Another trend, still nascent in India but more pronounced in the West is of people moving out of high-cost city centres to the suburbs and smaller towns. Much like my nephew.
This is visible both in falling office-vacancy rates, rising residential rents and soaring real estate prices.
We could also witness the arrival of a work-from-anywhere model in which employees could live wherever they choose.
Some companies are considering a more distributed footprint, with smaller offices and satellite locations closer to where people live, to reduce commute times.
Concurrently, more and more corporations plan to use more automation and AI as they re-imagine the next normal.
That includes digitisation of employee interactions, including remote work, but also a big uptick in the digitisation of consumer channels and supply chains.
The biggest categories to be hit in terms of the sheer number of jobs lost will be customer service and sales.
Continuing automation in factories and warehouses will also eliminate jobs.
Food service is another likely area of decline.
We have not seen much automation there, but the pandemic has had a number of knock-on effects, such as people not going to the office and out for lunch and not traveling for business.
And lot of food-service demand is generated by travel and being away from home.

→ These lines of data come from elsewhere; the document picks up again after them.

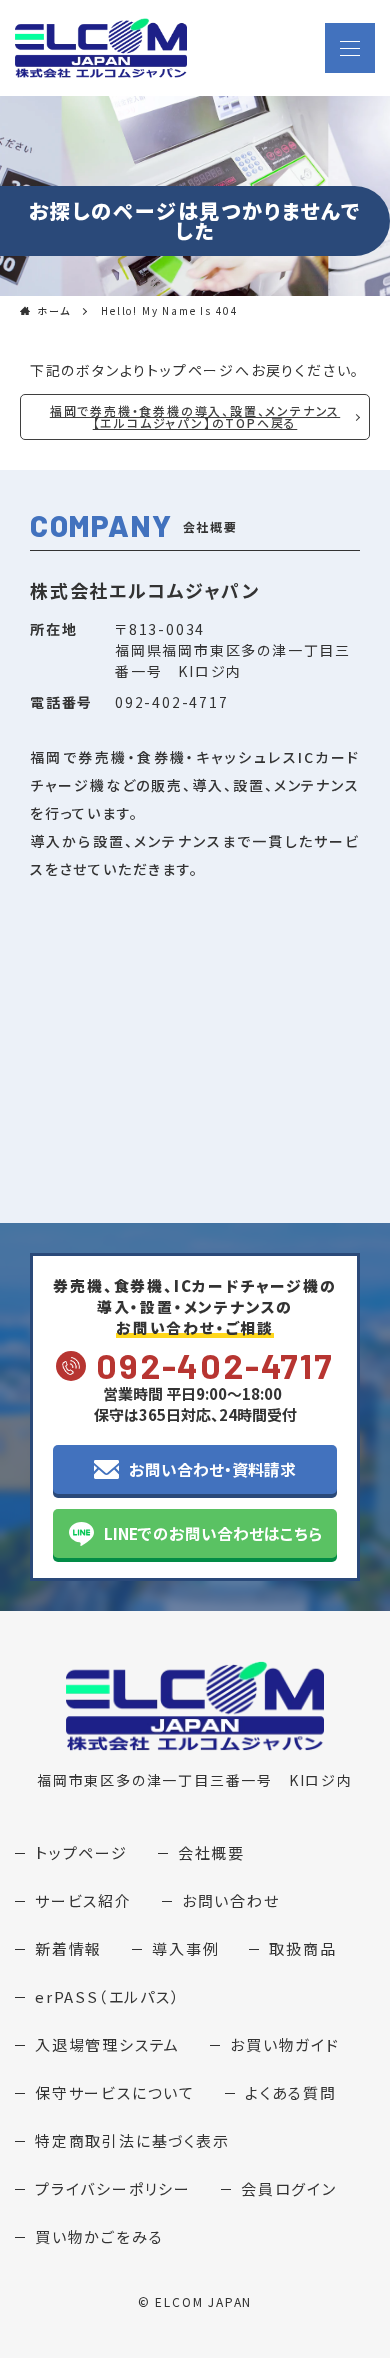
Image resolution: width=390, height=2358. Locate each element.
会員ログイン (289, 2188)
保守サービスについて (115, 2092)
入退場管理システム (107, 2044)
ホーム (54, 310)
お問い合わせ (231, 1900)
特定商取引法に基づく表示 (132, 2140)
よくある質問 (291, 2092)
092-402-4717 (215, 1365)
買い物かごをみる (99, 2236)
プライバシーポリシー (113, 2188)
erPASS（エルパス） (108, 1996)
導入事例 (185, 1948)
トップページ (81, 1852)
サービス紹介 (83, 1900)
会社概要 (211, 1852)
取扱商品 (302, 1948)
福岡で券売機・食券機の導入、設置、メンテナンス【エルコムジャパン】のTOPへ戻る (195, 416)
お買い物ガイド (285, 2044)
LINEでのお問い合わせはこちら (213, 1533)
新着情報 (68, 1948)
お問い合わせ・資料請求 (212, 1469)
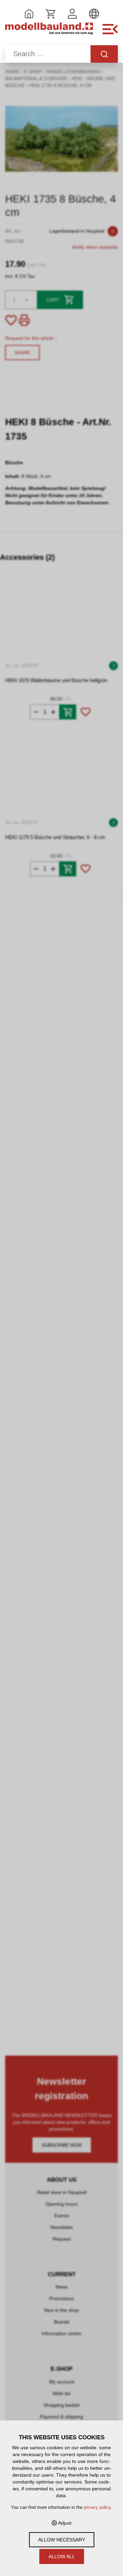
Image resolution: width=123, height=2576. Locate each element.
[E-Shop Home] (49, 33)
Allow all (62, 2556)
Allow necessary (61, 2539)
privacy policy (97, 2507)
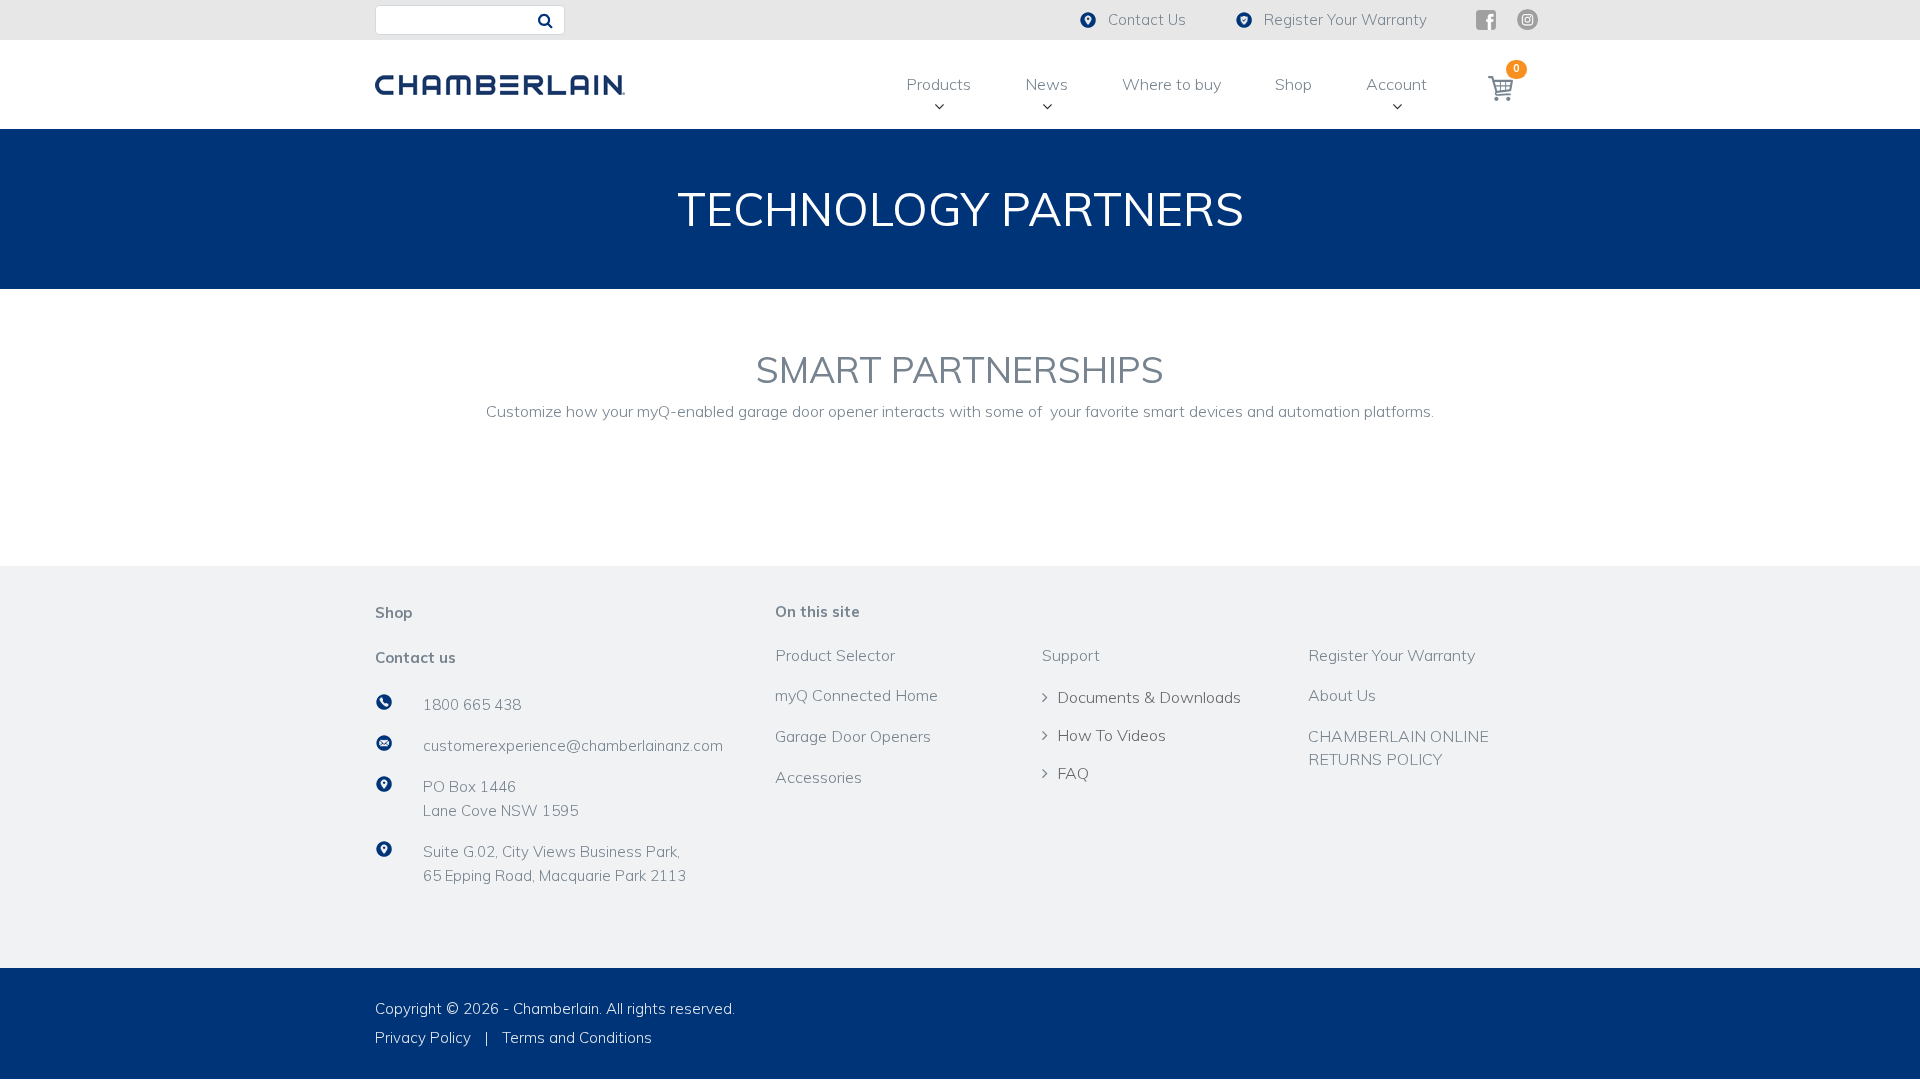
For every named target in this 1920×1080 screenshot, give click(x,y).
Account (1396, 84)
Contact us (415, 657)
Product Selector (835, 655)
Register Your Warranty (1345, 19)
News (1046, 84)
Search (549, 20)
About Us (1342, 695)
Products (938, 84)
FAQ (1073, 773)
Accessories (818, 777)
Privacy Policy (423, 1037)
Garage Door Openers (853, 736)
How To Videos (1111, 735)
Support (1071, 655)
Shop (1293, 84)
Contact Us (1147, 19)
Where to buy (1171, 84)
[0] (1500, 87)
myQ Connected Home (856, 695)
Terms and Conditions (577, 1037)
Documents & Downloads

This is a danger domain, therefore.
People in these declining occupational categories will need to retrain into some of the newer growing occupations.
The challenge is not only the large numbers, but the jumps that will need to be made are much higher than in the past.
Traditionally one could jump from a food-service job to a hotel job and then maybe to a retail job.
But that would now mean moving from one declining occupation to another.
Workers of tomorrow will have to figure out how to help themselves transition to different career pathways.
This will unfortunately most disproportionately affect women -- four times more than men, according to global research -- and those without college degrees, as well as younger cohorts.
The biggest negative impact of the virus has been the surge in 'ageism' --discrimination against older workers.
Never overtly stated, but commonly implied. The shared belief is that older folks are technologically challenged and digitally inert.
Hence, not relevant any longer. They need to make way for younger workers.
Unfortunate, but true. When offices slowly re-open, many in the 40+ age-group (yes, 40+), who are currently content (even happy) to be working-from-home, may find they are just not being invited back to what they once called office.